> _Exercise directions_: In the data that follows, how many lines include the string "agent"? Answer with the number alone.

(Dataset entries)
----------------

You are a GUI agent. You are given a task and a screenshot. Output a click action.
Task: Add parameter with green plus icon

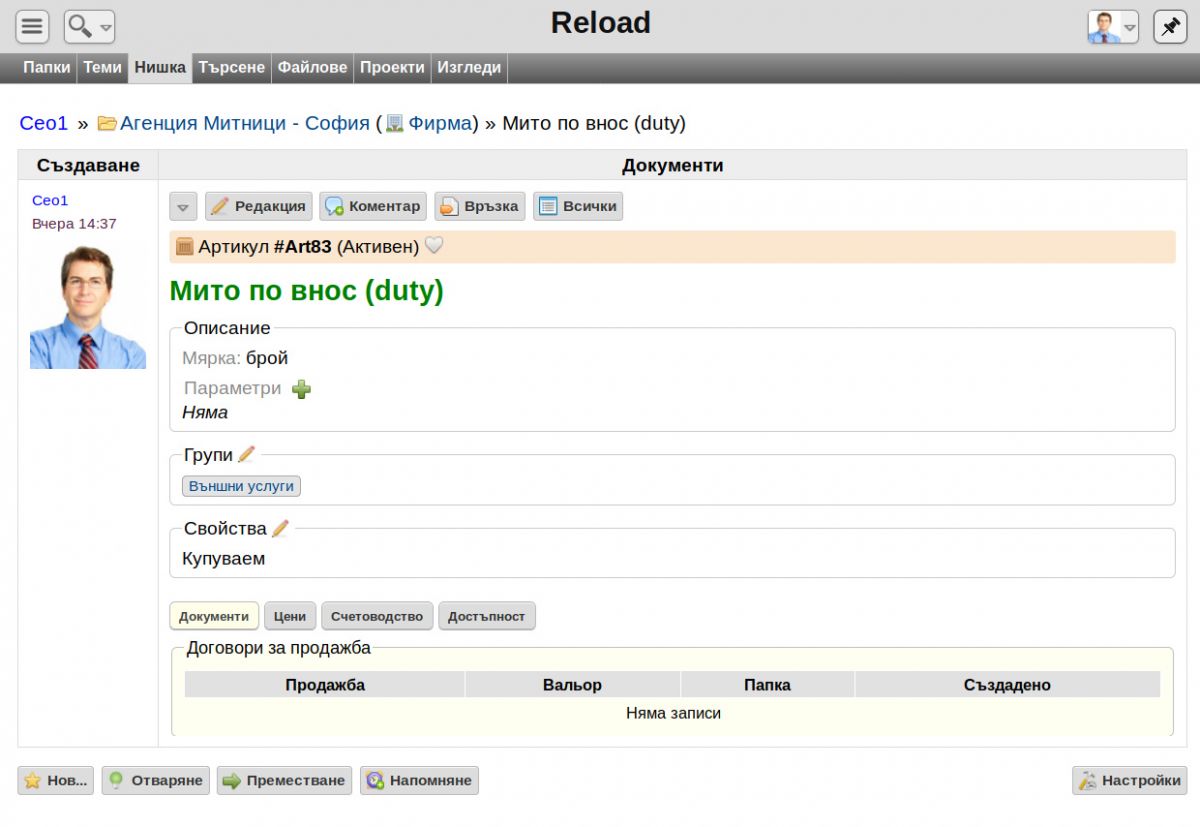[301, 389]
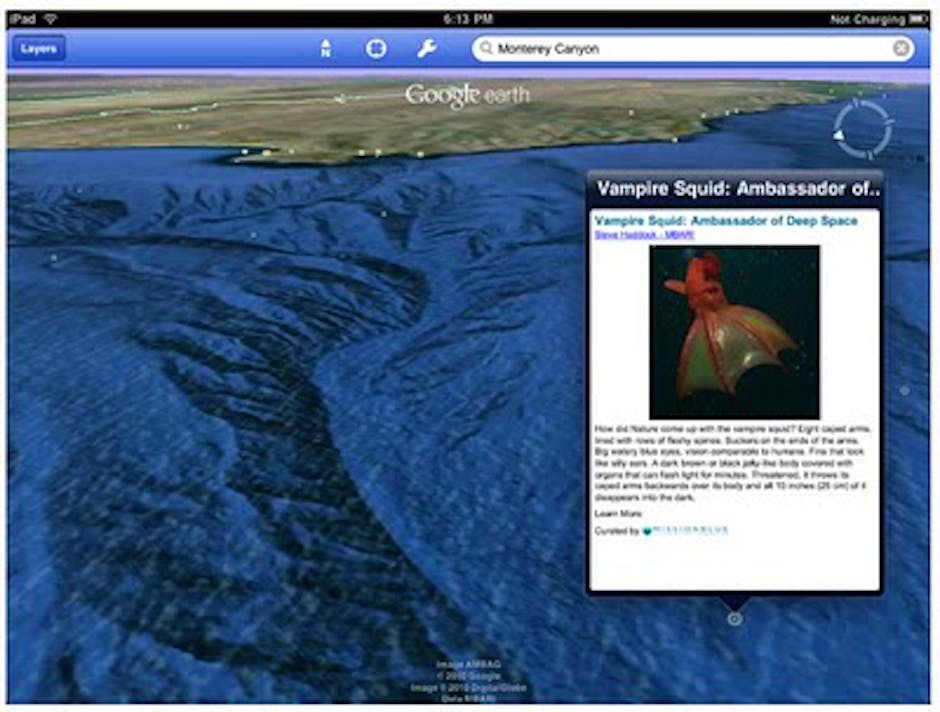Tap the Vampire Squid popup title bar
The height and width of the screenshot is (712, 940).
click(x=734, y=189)
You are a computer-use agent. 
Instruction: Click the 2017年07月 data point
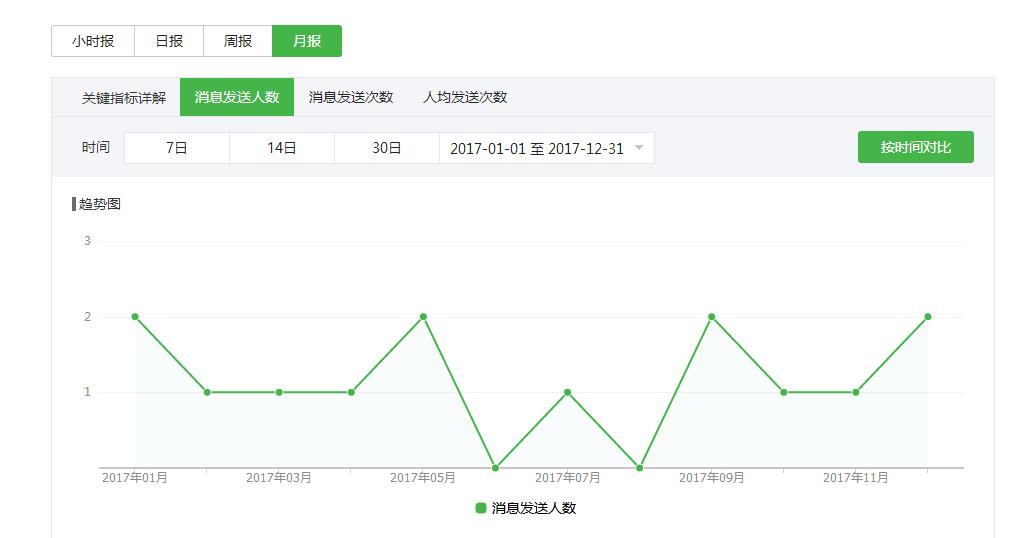568,392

----------------

> _Solution to the problem_: 2